Dianne Ledingham, a Bain & Company partner based in Boston and a leader in the firm’s Customer Strategy & Marketing practice, explains why a finely honed sales model is crucial to meeting the sophisticated needs of today's business customer. A successful account model requires salespeople to understand their customers' "sweet spots" so that they can provide the products, services and industry knowledge to help them grow.
Dianne Ledingham: Customers are becoming more sophisticated. The Internet has made so much information available, such that when a company is buying a product or solution, they expect that you're going to give them something more than the basics. They expect that you're going to have industry context and understand their business processes.
And so companies that use to, for example, sell medical devices now not only have to sell the medical device but also have to talk about improving outcomes for patients. Utilities companies that used to sell oil, gas and electric now have to talk about managing energy footprint and what the return is going to be of bringing those commodities and additional solutions to a customer. So the hurdle is much higher than what it used to be before.
To have a successful model, companies have to start by identifying their target customers' sweet spots and the specific offerings they want to bring to those customers. You have to then have to get the right people and the right channel—no more, no less—in front of the customer at the right time. If your sellers—whether it’s your direct salesforce or your indirect salesforce—doesn't know precisely what to bring to whom—and what not to bring to whom—then you won’t begin to get to your organization’s full potential.
When you're thinking about any kind of sales transformation—one that isn't going to move the needle 5% productivity, really thinking about 10%, 15%, 20% productivity for performance improvement—it's going to take some time.
As you think about upscaling some of the roles in your organization, as you think about tuning compensation, you have to do those things aggressively but responsibly, because, after all, the sales organization is driving your top line. So you want to be quite thoughtful and deliberate about where you force change and discomfort and where you ensure that you do that at a pace that allows your organization to flourish and grow along the way.

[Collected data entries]

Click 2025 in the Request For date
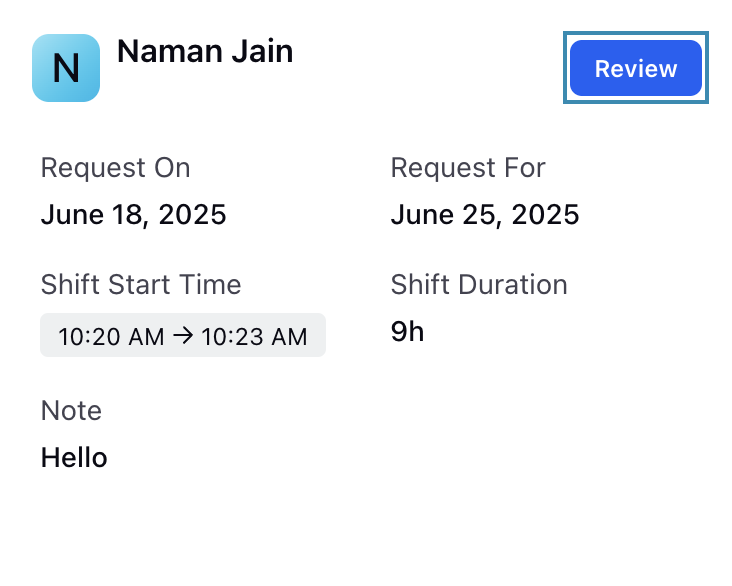This screenshot has height=586, width=732. pos(545,215)
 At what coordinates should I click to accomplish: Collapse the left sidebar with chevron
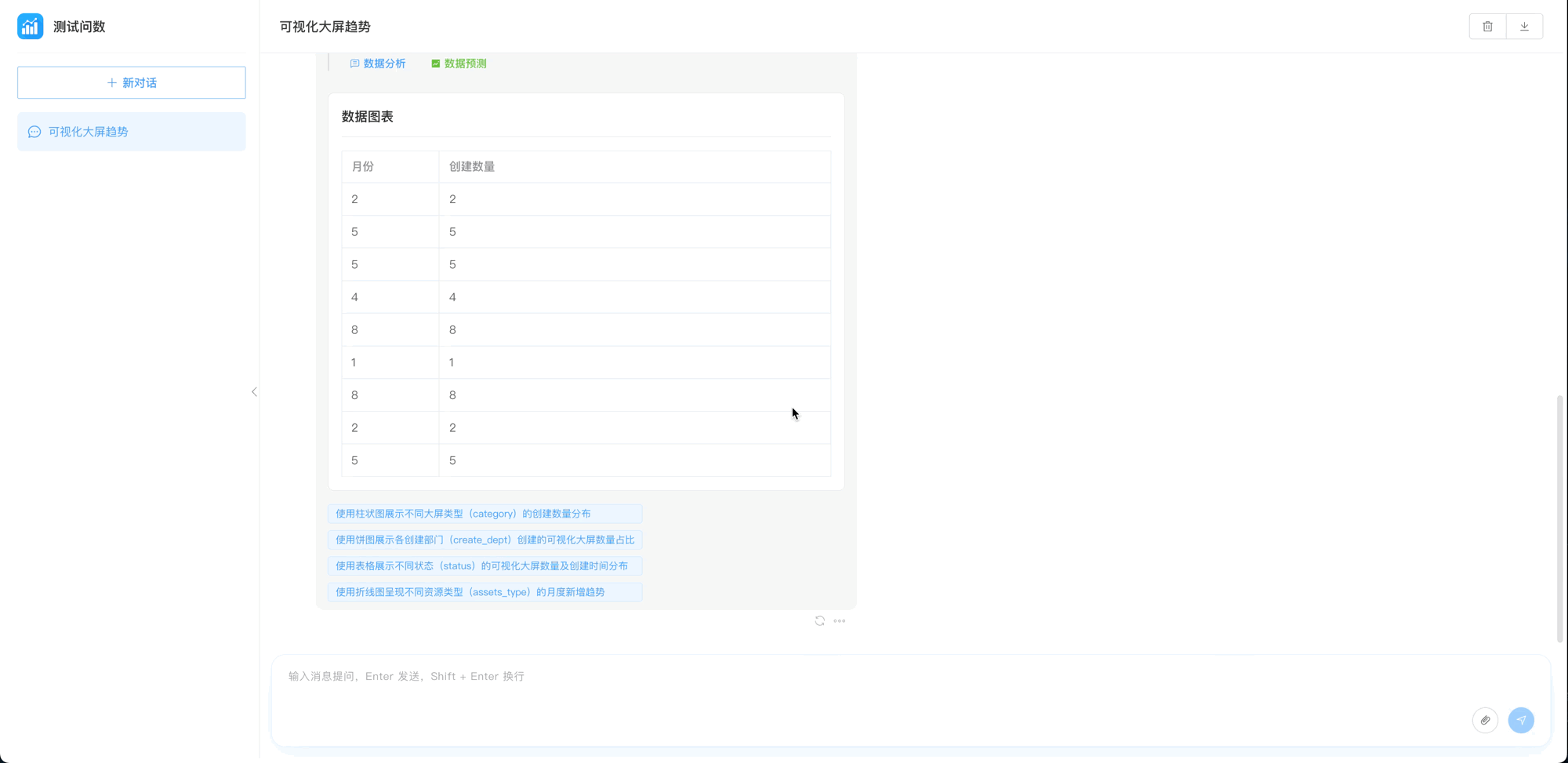(x=254, y=391)
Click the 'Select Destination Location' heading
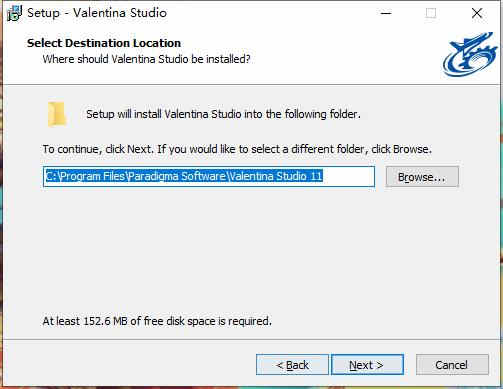The width and height of the screenshot is (503, 389). coord(104,43)
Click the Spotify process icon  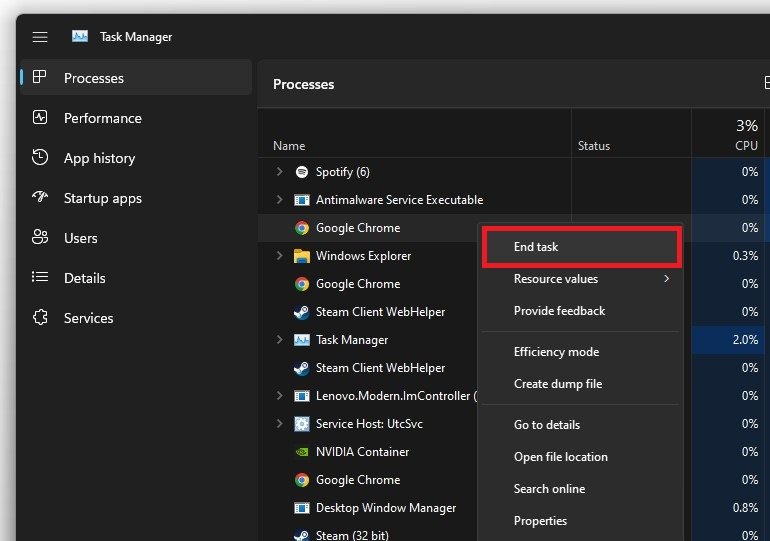coord(301,172)
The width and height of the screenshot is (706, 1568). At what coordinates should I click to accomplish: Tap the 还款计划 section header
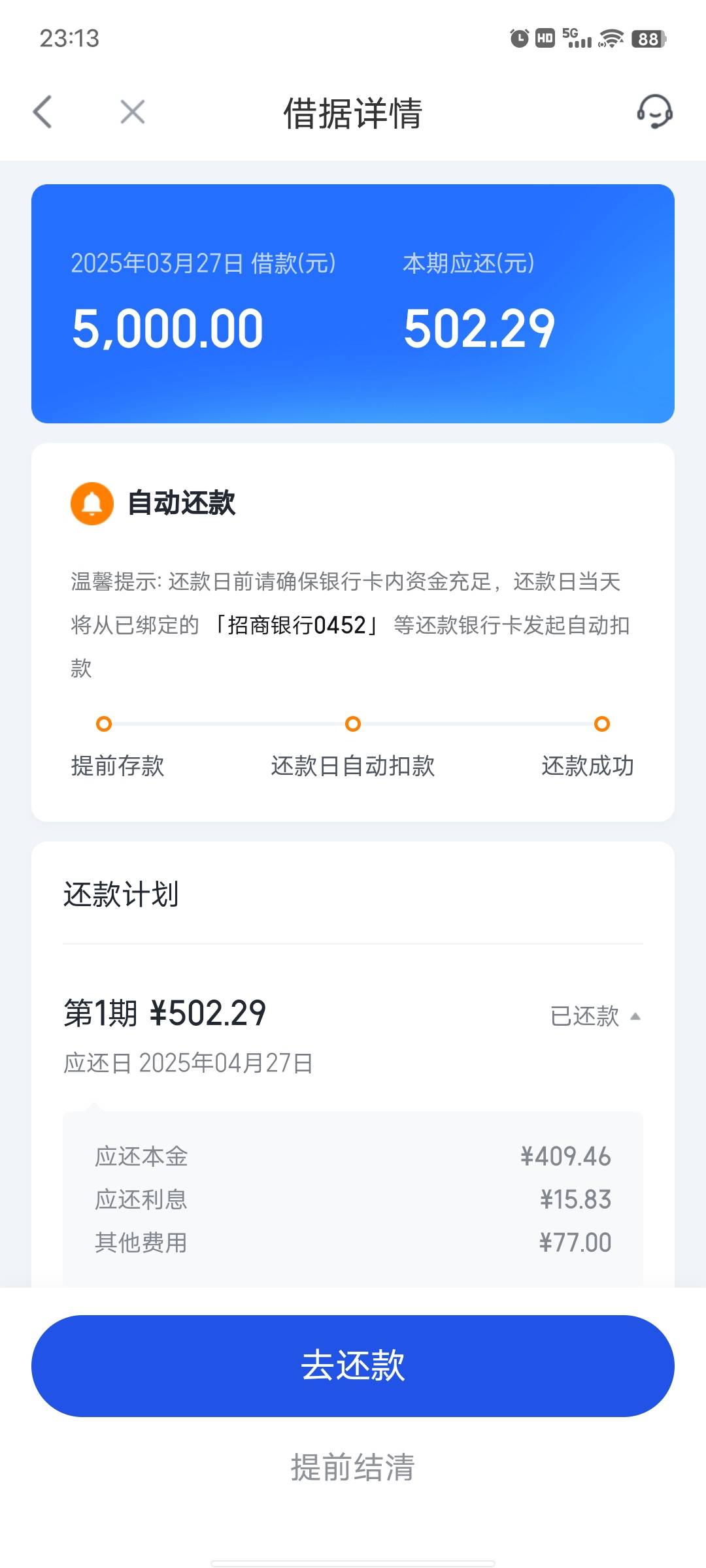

• COMPLETE THE FOLLOWING:
(a) From the sales-model interview, extract the passage between "As you think about upscaling" and "along the way.", inclusive.
(b) Answer these questions using the sales-model interview:
(i) In what city is Dianne Ledingham based?
(ii) Besides the device itself, what do companies selling medical devices now have to talk about?
(iii) What is the sales organization said to be driving?
(c) List every percentage figure that appears in the sales-model interview.

• ANSWERS BY TASK:
(a)
As you think about upscaling some of the roles in your organization, as you think about tuning compensation, you have to do those things aggressively but responsibly, because, after all, the sales organization is driving your top line. So you want to be quite thoughtful and deliberate about where you force change and discomfort and where you ensure that you do that at a pace that allows your organization to flourish and grow along the way.

(b)
(i) Boston
(ii) Improving outcomes for patients
(iii) The top line

(c)
5%
10%
15%
20%